In our dining room we have a photo board, so at Christmas time – I leave it up for about eight weeks – I put up a photo of all those who’ve passed away during the year. And another thing we’ve done in activities… our beaches have quite a few flat stones, so Elysia painted all the stones quite bright colours, and in white put each resident’s name on, so we’ve got them sitting in a garden at our main entrance. So there are past and present residents’ names all out in the garden.


That’s really about it.



That’s amazing. You’ve given so much detail about the many ways in which dying matters in your nursing home, Sue.

I have one other question, and that is what’s your protocol around clearing the room after somebody has died?



After somebody has passed away we bless the room and wash it. Sometimes I will get it re-painted, and we always take any pictures out and hang different ones so that it’s no longer that person’s room, it’s a completely new person’s room.


The last thing I’ve written down is no matter who the resident is, or how we feel about them, they will always be cared for in exactly the same way, with the same dignity and respect from all the staff.


Death to us is just as important as living.



Well I am so, so glad that I happened on Pam and she led me to you, because what you’ve told me about your rest home is really special. Some of the big, expensive homes don’t seem to know how to do death, which is why I find this so moving, in terms of your care and respect for absolutely everybody involved.



As a small place we struggle; we can’t compete with those big ones, but I know, and the staff know, that care here is 100% better than what you get in a big place. Those places might look good – have all the movie theatres, swimming pools, cafés etc but they are only bricks and mortar. You might have all the flashest things, but it’s what actually happens inside that building that makes the place.



I could not agree more, Sue. Thank you for speaking with me, and for the exquisite example you give of how care can be, particularly in dying.



 * * * * * * * * * * * * * * 



On 31 October 2020 Sue added:  I have read my interview with you and find it is still all relevant- we do death and dying exactly the same way after all these years except the Liverpool Care Pathway is no longer in use in NZ. 

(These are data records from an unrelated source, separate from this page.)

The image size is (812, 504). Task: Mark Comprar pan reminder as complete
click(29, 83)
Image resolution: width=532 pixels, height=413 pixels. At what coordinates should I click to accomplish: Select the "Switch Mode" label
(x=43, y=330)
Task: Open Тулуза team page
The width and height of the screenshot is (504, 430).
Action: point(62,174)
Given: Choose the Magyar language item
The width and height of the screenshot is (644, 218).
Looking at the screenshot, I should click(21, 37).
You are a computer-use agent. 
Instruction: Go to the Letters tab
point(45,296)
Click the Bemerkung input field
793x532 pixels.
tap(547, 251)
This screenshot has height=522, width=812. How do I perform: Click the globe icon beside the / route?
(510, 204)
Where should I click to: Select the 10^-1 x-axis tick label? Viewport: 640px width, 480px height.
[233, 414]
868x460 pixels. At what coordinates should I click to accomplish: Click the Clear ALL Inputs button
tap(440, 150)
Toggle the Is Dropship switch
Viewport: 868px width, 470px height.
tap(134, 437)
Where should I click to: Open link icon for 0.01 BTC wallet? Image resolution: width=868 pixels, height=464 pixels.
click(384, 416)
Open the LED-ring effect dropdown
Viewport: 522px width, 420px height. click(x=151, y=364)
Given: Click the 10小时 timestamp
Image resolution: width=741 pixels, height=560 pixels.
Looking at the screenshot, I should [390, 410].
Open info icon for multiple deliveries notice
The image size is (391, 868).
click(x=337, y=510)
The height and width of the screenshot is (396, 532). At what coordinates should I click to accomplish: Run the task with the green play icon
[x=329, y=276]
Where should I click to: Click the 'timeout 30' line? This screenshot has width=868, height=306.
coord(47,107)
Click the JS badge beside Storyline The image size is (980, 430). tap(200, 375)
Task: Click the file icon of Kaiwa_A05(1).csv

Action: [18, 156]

We have wonderful support from the Nurse Maude Palliative Care service based in Christchurch. They appoint a Palliative Care Nurse Specialist to Aged Care facilities and Vicki is a very valuable colleague, offering regular support and education – my staff love her! 


On 10 November 2020 Sue told me: Cheviot Rest Home won the 2020 Aged Advisor award for Best Aged Care Facility NZ under 40 beds for the 5th consecutive year. 

This award is decided by reviews sent to Aged Advisor, from residents, their families, friends and visitors plus staff.  

I feel this award reflects the high standard of care we continually offer

2 thoughts on “A care home where dying is just as important as living: an interview with Sue Coleman

  1. What an exceptional facility and staff. I know how wonderful the Cheviot home is, as I have had a relative who lived there until he passed away. He was cared for and treated exactly as Sue said.
    If I could move there from Australia to live out my last years in the Cheviot Aged Care home, I would.

  2. Cheviot Rest Home sounds marvellous. I would love to work there.
    The piece about some church people coming into sing reminded me of the night my dad died. He was at home – just as he and Mum wanted. Mum, my sister and I were with him for the evening and into the night. Dad had been a wonderful singer and loved to sing. We had a copy of the Masonic Lodge’s hymn book – Dad was a Mason. We selected hymns we knew he especially loved and sang to him – even though none of us were particularly good singers. I am sure Dad heard us and loved what we were offering him even though he could no longer communicate with us. 12 years later this time is still a treasured memory for me.
    Thank you for the opportunity to relive that night and share it with you.